Monday 6 March 2018, I woke up in the beautiful city of Lucerne, Switzerland. After some sightseeing in the “old town” and a lunch with some friends who were also there, we headed off in a rental car for Munich, Germany. Along the way, we made a slight detour into Liechtenstein, one of the world’s smallest countries.
There, we found a castle on a hill that we could hike up to, and we FaceTimed our 4-year old daughter from the top. When she saw the castle, she asked, “Is that a castle?!? Are you at Disneyland?!?” 🙂
After visiting downtown Vaduz, Liechtenstein and having a great meal there, we headed off again. Cutting through Austria, we passed Feldkirch and Bregenz before driving through an over 4-mile long tunnel and entering Germany.

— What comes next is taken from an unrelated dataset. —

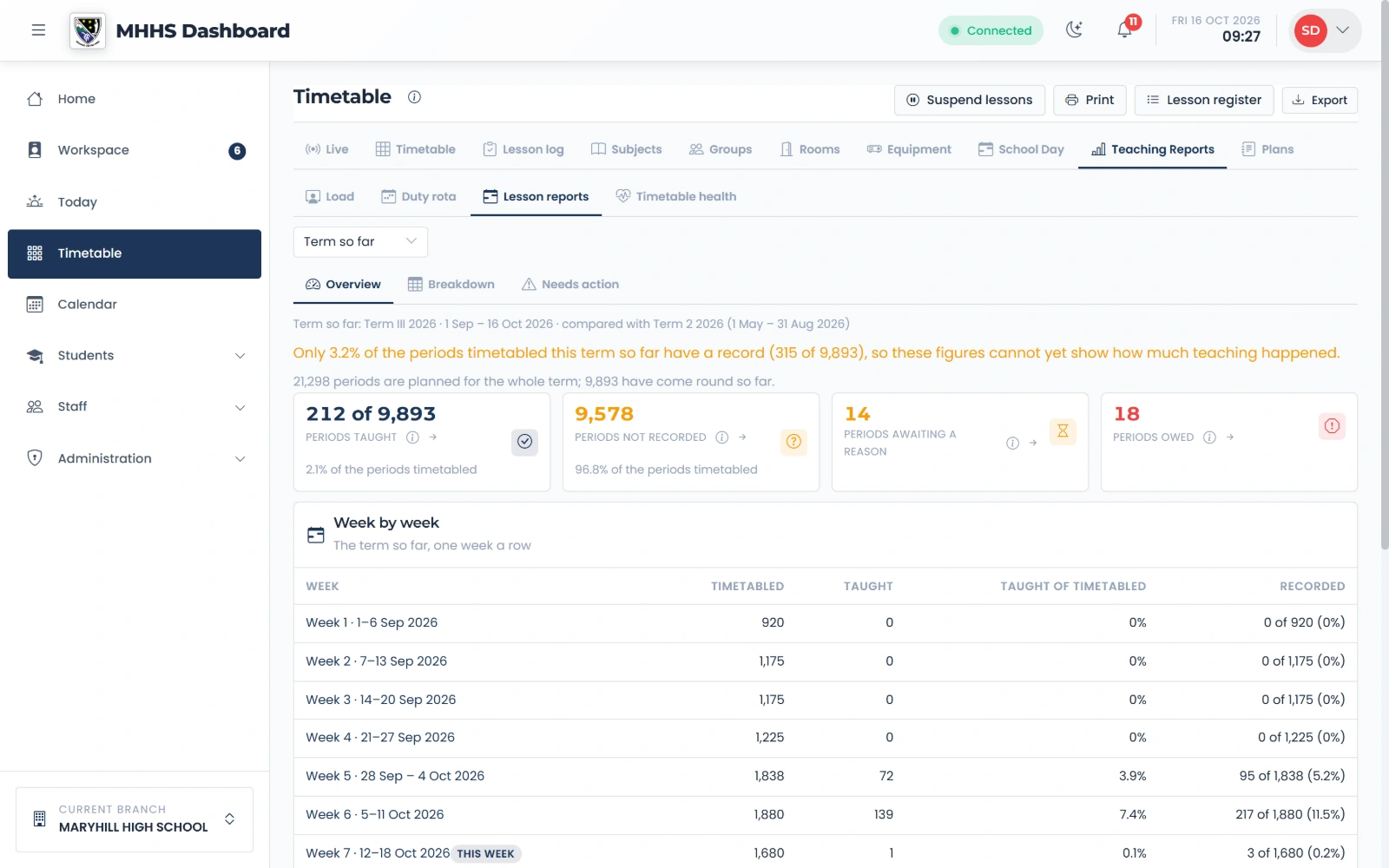This screenshot has height=868, width=1389.
Task: Open Periods Owed info tooltip
Action: [1209, 437]
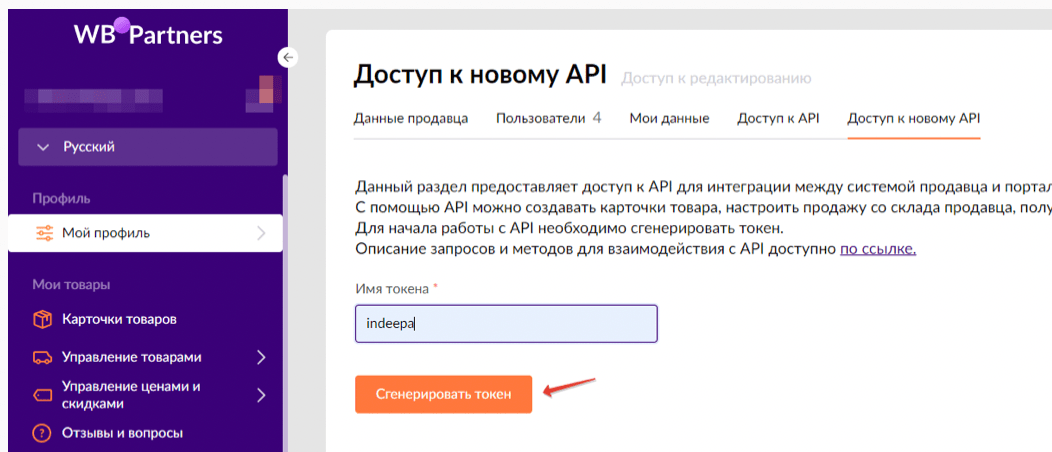Go to the Доступ к API tab

[x=778, y=118]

On the German Autobahn, I kept our Opel Zafira at a consistent 140 km/hour (almost 90 mph), and I was being passed by far more cars than I was passing. We arrived in Munich by 9:30pm that night and found our way to our hotel in town.
4 countries in one day!
Something I had never done before.
We spent 5 more days in Munich, visiting the sights and immersing ourselves in European culture. On a memorable day trip to Nuremberg, we learned about the history of this important city, the rise of the Nazi party, and the post-war Nuremberg trials.
On a previous trip to Munich, we had visited Dachau, which is really an overwhelming experience to attempt to describe. We had also previously seen the more uplifting sights of Neuschwanstein Castle and the quaint city of Salzburg, Austria.
On the first part of this trip, before Lucerne, we had visited eastern France, Lake Geneva area, and Interlaken valley, including the charming town of Thun.
In Besancon, France, where we started our trip, we saw the house in which my Mom grew up. Born in 1932, she was 8 years old when the Nazis marched through her city. It was a bit surreal standing there thinking about Nazi tanks rolling down her street.
Switzerland was full of spectacular mountains, idyllic valley views, and really nice people. This is definitely an area I would recommend to all to visit at some point.
International travel is one of the great experiences in life.
In the Jewish Museum in Munich, we saw an exhibit called “A Muslim, A Christian, And A Jew” by the Israeli artist Eran Shakine. In this series of drawings, the artist humorously considers the similarities between Muslims, Christians, and Jews. Each character is outwardly indistinguishable, and all 3 share a common history and common wishes, hopes, and dreams.
This is a great metaphor for what I think is one of the truly valuable lessons to be learned from traveling. We’re all so different, but really, we’re all the same.
In the words of the artist, Shakine:
“Once you strip off everything we use in order to distinguish ourselves from one another, we all have the same basic need: We all want to be happy.”